Work instructions
The entries below contain a stretch that opens with the line containing "The height and width of the screenshot is (1221, 2570)." and closes with the line containing "Click the load"; set down that stretch exactly, both ends included, and nothing else.

Data for review

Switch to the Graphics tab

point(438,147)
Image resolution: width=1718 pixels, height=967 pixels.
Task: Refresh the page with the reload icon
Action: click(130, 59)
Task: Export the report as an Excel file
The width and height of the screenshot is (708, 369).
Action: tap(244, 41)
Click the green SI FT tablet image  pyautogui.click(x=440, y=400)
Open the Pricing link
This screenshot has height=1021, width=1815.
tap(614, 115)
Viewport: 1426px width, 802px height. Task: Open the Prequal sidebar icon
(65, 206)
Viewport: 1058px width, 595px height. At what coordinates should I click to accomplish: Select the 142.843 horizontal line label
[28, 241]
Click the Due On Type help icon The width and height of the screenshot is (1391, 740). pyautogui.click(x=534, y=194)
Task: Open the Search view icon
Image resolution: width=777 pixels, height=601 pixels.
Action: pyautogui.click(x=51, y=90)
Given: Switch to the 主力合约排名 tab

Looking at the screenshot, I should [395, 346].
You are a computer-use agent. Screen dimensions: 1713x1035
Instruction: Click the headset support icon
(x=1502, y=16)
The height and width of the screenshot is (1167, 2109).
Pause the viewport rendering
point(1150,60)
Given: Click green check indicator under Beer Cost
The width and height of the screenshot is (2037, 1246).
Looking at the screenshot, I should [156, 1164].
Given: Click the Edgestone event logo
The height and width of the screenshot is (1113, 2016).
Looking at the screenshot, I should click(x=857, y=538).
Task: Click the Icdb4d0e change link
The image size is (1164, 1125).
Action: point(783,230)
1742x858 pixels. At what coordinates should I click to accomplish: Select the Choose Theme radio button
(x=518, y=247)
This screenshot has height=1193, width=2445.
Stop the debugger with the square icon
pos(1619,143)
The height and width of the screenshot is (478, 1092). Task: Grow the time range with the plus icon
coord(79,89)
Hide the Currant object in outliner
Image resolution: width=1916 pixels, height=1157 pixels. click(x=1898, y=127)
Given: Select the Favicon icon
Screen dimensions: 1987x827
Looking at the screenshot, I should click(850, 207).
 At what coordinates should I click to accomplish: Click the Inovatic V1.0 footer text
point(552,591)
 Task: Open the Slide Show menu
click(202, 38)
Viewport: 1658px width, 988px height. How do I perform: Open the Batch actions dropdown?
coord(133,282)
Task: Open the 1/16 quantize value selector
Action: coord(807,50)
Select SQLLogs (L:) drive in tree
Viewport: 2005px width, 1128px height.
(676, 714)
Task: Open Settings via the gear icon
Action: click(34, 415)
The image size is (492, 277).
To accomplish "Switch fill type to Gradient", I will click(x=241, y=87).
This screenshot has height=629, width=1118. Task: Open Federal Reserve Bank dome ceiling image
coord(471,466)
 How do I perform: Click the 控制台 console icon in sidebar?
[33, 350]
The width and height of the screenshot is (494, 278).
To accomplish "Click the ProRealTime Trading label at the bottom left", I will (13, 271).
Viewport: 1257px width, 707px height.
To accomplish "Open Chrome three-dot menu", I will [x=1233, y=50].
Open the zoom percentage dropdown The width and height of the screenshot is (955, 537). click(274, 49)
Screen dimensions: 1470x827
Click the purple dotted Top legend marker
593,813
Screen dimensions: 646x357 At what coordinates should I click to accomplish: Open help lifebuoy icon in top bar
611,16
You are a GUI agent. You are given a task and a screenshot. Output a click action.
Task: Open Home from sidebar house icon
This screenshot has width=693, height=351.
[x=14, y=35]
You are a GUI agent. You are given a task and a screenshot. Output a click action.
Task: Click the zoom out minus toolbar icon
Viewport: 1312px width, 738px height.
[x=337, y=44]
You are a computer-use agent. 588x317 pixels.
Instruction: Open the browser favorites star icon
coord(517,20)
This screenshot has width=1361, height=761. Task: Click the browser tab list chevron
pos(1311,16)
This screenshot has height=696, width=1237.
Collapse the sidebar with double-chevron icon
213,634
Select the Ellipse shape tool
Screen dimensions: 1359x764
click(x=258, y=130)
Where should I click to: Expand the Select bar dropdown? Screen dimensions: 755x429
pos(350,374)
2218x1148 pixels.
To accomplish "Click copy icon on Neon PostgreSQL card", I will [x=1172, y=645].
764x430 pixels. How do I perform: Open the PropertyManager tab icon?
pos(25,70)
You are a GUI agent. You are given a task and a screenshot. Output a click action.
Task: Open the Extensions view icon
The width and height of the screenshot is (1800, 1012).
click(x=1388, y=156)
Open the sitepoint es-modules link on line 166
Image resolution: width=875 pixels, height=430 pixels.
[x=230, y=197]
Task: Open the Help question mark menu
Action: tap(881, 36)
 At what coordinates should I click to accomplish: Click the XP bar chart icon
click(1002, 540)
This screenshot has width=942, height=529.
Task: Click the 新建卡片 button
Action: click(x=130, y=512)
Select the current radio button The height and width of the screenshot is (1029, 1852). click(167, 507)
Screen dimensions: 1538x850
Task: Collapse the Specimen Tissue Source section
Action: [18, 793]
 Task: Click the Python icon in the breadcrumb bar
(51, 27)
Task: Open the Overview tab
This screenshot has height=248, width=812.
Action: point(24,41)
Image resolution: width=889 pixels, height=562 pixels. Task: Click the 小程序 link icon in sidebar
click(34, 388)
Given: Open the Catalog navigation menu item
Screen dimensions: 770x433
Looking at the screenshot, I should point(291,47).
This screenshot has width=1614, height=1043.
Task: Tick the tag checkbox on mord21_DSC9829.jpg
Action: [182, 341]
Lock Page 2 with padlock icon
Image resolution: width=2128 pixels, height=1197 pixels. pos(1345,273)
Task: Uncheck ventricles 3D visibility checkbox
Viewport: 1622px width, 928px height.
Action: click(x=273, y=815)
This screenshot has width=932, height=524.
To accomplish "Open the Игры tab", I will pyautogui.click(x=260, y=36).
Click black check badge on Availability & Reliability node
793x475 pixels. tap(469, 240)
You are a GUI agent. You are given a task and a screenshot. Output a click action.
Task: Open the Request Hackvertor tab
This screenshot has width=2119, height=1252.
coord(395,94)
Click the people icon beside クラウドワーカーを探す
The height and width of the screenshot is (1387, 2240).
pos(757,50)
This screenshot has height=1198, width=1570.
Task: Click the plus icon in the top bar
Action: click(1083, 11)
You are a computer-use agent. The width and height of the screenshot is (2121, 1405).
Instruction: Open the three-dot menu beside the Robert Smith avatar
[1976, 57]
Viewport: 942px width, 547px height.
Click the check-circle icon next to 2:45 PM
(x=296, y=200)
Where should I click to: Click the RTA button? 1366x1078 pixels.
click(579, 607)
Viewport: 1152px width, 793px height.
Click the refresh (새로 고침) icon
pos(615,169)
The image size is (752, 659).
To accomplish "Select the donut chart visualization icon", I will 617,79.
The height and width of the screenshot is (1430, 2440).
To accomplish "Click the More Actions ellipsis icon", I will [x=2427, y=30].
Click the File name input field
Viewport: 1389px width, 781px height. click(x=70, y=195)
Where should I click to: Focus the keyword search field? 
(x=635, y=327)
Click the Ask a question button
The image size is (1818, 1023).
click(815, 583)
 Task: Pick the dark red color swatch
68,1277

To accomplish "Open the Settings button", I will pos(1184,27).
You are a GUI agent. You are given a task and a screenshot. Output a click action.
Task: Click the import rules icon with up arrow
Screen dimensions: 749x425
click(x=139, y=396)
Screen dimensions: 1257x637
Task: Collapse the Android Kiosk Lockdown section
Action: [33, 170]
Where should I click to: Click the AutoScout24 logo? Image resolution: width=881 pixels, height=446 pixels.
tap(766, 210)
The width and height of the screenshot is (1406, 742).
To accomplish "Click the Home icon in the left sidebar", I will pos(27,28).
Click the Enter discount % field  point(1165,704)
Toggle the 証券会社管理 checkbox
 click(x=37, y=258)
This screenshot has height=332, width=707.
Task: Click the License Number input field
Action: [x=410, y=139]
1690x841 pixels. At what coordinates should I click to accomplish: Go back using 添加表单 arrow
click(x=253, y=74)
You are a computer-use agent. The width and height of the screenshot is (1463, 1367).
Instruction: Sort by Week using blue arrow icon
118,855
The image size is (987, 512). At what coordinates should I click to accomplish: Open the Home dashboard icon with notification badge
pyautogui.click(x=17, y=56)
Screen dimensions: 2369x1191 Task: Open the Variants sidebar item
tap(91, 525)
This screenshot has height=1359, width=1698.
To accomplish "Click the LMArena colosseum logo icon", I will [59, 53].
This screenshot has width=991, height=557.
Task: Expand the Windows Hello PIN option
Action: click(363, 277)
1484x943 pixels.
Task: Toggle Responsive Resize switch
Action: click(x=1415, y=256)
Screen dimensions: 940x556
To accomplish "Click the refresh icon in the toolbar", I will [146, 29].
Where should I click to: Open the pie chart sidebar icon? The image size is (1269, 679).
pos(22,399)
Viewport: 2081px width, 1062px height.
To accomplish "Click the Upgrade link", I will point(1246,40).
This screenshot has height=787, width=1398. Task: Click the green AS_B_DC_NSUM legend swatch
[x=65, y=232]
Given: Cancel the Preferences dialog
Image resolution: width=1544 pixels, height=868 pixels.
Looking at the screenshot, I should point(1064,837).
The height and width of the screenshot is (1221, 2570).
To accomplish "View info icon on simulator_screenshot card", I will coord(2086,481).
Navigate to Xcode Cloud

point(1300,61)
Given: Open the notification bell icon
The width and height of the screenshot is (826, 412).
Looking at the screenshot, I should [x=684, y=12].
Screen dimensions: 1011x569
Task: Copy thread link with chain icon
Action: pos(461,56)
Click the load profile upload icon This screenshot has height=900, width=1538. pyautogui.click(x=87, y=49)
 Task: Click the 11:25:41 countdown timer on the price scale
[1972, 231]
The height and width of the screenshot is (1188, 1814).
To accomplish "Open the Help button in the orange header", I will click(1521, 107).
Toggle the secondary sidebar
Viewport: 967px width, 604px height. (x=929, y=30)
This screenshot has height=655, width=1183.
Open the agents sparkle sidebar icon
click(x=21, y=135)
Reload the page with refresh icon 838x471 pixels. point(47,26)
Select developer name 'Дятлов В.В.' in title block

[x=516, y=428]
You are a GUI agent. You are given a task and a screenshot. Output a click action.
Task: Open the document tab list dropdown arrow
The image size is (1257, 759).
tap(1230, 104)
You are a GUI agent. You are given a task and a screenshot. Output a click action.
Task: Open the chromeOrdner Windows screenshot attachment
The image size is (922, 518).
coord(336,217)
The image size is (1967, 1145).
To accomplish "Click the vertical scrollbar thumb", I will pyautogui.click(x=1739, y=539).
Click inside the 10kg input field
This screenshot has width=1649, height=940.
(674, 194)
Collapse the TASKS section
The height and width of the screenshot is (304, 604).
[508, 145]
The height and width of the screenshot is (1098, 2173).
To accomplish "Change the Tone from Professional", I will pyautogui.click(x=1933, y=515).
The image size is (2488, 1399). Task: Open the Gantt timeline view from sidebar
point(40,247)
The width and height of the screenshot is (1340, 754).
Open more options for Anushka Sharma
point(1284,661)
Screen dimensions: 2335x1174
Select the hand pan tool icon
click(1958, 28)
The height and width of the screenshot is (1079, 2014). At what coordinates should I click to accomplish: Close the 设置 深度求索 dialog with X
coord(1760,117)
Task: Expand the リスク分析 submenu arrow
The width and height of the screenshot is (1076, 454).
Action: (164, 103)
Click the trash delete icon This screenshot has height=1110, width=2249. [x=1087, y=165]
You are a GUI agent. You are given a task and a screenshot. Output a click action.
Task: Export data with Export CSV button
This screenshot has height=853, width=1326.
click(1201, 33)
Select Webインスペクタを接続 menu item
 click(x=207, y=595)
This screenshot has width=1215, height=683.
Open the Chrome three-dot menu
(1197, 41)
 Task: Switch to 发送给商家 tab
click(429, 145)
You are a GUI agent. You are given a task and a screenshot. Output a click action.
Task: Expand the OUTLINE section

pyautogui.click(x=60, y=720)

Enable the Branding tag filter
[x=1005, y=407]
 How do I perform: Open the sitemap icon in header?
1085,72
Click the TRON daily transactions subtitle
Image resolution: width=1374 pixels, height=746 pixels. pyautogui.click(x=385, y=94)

Your response
The height and width of the screenshot is (1221, 2570).
To accomplish "View info icon on simulator_screenshot card", I will coord(2086,481).
Navigate to Xcode Cloud

point(1300,61)
Given: Open the notification bell icon
The width and height of the screenshot is (826, 412).
Looking at the screenshot, I should [x=684, y=12].
Screen dimensions: 1011x569
Task: Copy thread link with chain icon
Action: pos(461,56)
Click the load profile upload icon This screenshot has height=900, width=1538. pyautogui.click(x=87, y=49)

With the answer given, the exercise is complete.